In an exclusive interview with Forbes, Elecomsoft CEO Vladimir Katalov explained how Apple’s iPhone is sending periodic, up-to-the-moment call logs directly to the company’s servers — even when iCloud’s Backup feature is disabled on their device. Furthermore, according to Katalov, these call logs are stored by Apple for up to four months.
Elecomsoft — the infamous, Russian-based iOS hacking firm that Katalov heads — is known best for selling iPhone/iOS cracking tools to governments and private corporations. Katalov explained to Forbes how it isn’t just traditional, user-to-user phone calls that Apple is logging, either; and that, according to his findings, iOS 10 has only expanded the scope of this call logging. “All FaceTime calls are logged in the iCloud too, whilst as of iOS 10 incoming missed calls from apps like WhatsApp and Skype are uploaded,” Katalov explained. However, Katalov cautioned, it appears that the expanded assortment of call logs are uploaded to Apple’s servers only when the user’s iPhone has iCloud Drive enabled.
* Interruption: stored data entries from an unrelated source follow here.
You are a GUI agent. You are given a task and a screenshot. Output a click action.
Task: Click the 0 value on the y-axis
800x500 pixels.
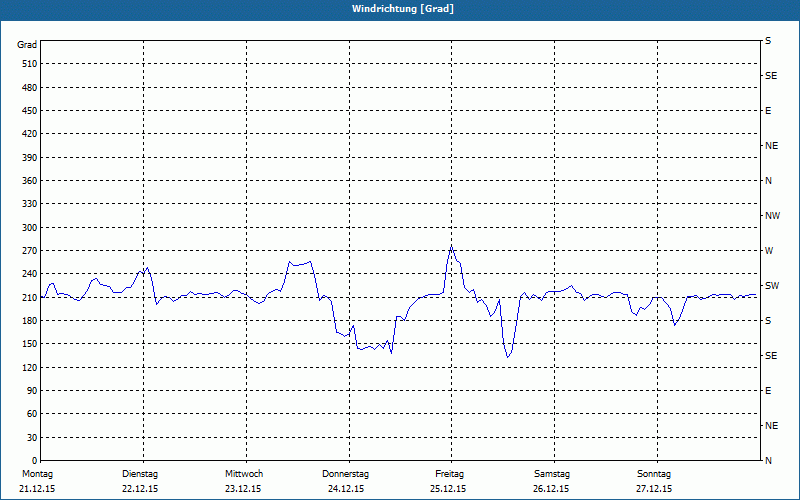pyautogui.click(x=33, y=438)
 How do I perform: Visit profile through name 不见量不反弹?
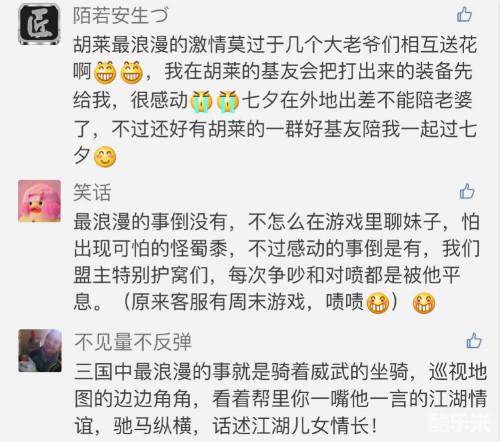(x=133, y=342)
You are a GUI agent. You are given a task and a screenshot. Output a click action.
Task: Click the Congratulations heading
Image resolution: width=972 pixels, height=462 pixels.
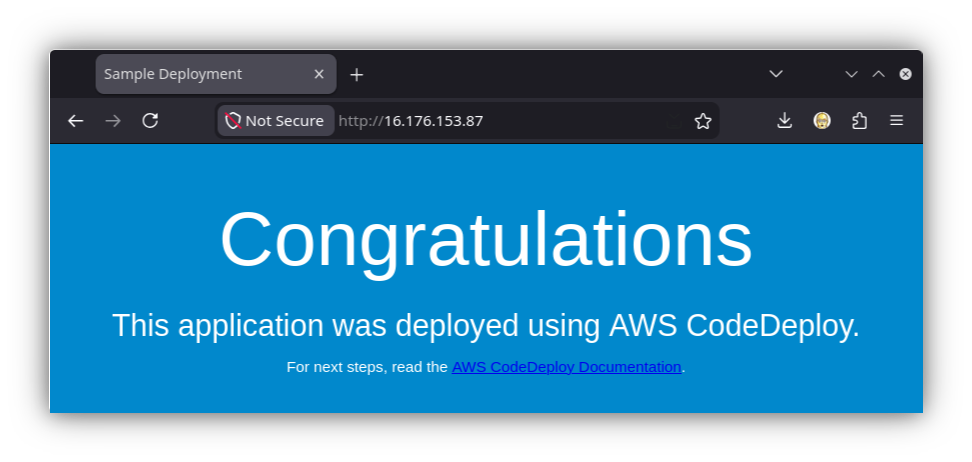[x=486, y=239]
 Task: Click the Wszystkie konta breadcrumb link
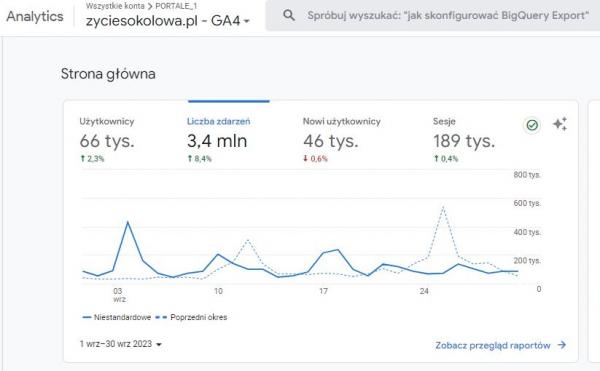coord(115,6)
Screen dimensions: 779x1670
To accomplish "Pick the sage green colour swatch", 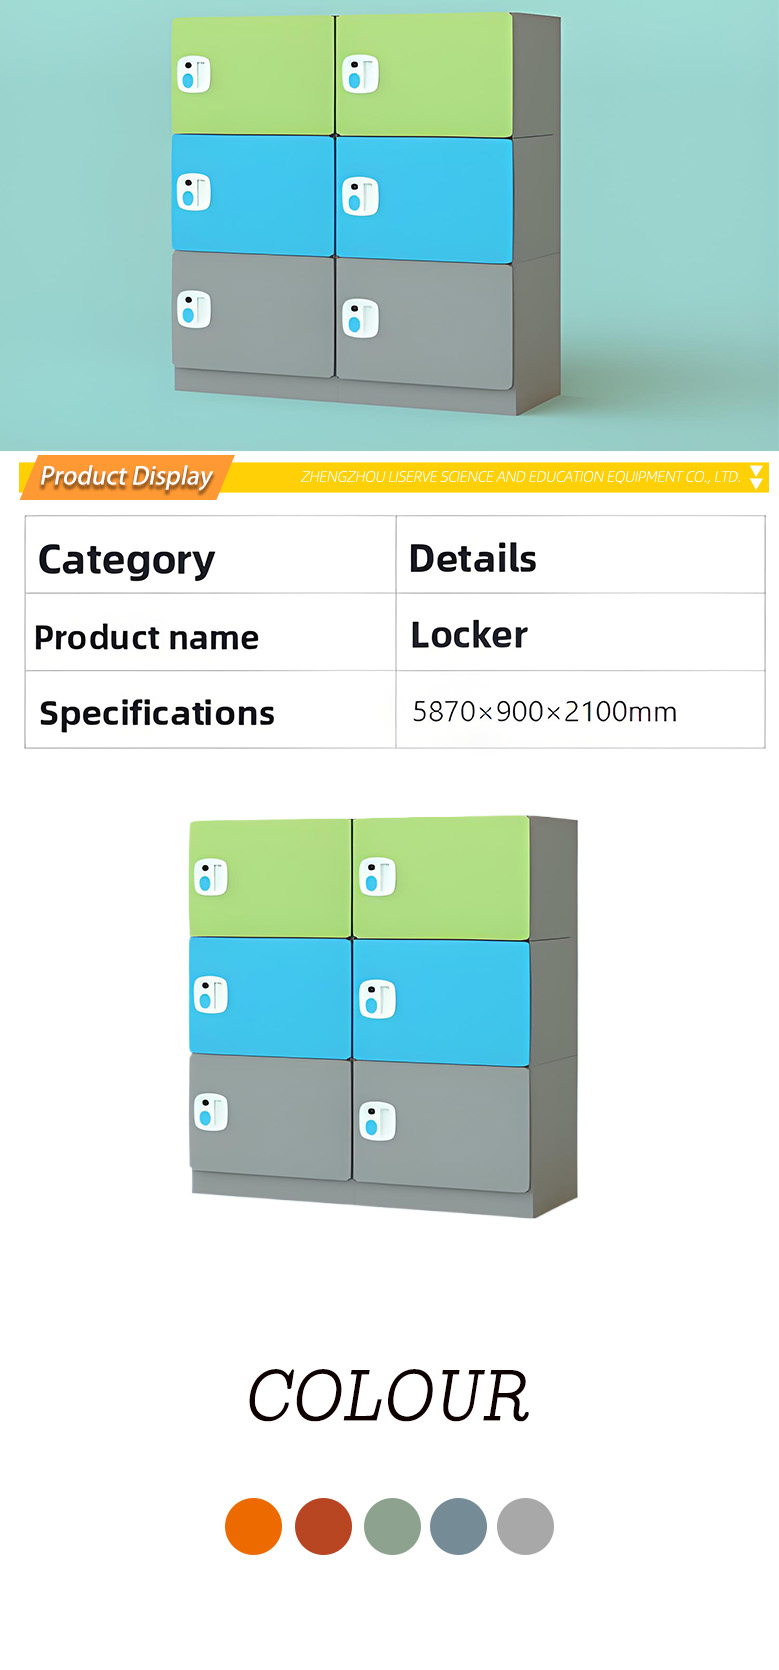I will pyautogui.click(x=392, y=1526).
“Syncing call logs happens almost in real time, though sometimes only in a few hours,” Katalov noted. “But all you need to have is just iCloud Drive enabled, and there is no way to turn that syncing off, apart from just disabling iCloud Drive completely. In that case many applications will stop working or lose iCloud-related features completely.”
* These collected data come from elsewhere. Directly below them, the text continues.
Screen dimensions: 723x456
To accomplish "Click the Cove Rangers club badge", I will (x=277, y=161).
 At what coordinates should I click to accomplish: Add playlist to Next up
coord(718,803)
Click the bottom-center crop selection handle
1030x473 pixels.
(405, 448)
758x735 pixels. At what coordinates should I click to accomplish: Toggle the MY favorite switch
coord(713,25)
Elecomsoft executives further noted that while Apple claims on its website how “FaceTime call logs are only stored for 30 days,” the Cupertino-company fails to disclose that it actually holds onto those, and other, call logs even longer — in some cases, for months; and that these call logs, be default, will be sent straight to Apple’s servers even when iCloud’s Backup feature is disabled.
“Synced data contains full information including call duration and both parties. We were able to extract information going back more than four months,” Katalov quipped.
While some might be quick to think what all this means is that Apple is inadvertently “spying” on them, seasoned iOS forensics expert, Johnathan Zdziarski, was quick to point out that this apparent call logging may be more of an oversight on Apple’s end — rather than a blatant attempt to store and exploit the information it’s so deeply trusted with keeping private.
“I suspect that this is probably more of an engineering issue around making handoff work when you are answering calls between your phone and your desktop, or if you’re using FaceTime on your desktop,” Zdziarski pointed out. “They need to be able to sync a lot of that call data. I suspect whatever software engineer wrote that part of it probably decided to just go and stick that data in your iCloud Drive because that’s kind of what its purpose is. I’m convinced it wasn’t very well thought out if that’s the case.”
Apple, for it’s part, has not yet addressed any of these claims. Instead, the company provided only the following statement:
“We offer call history syncing as a convenience to our customers so that they can return calls from any of their devices. Apple is deeply committed to safeguarding our customers’ data. That’s why we give our customers the ability to keep their data private. Device data is encrypted with a user’s passcode, and access to iCloud data including backups requires the user’s Apple ID and password. Apple recommends all customers select strong passwords and use two-factor authentication.”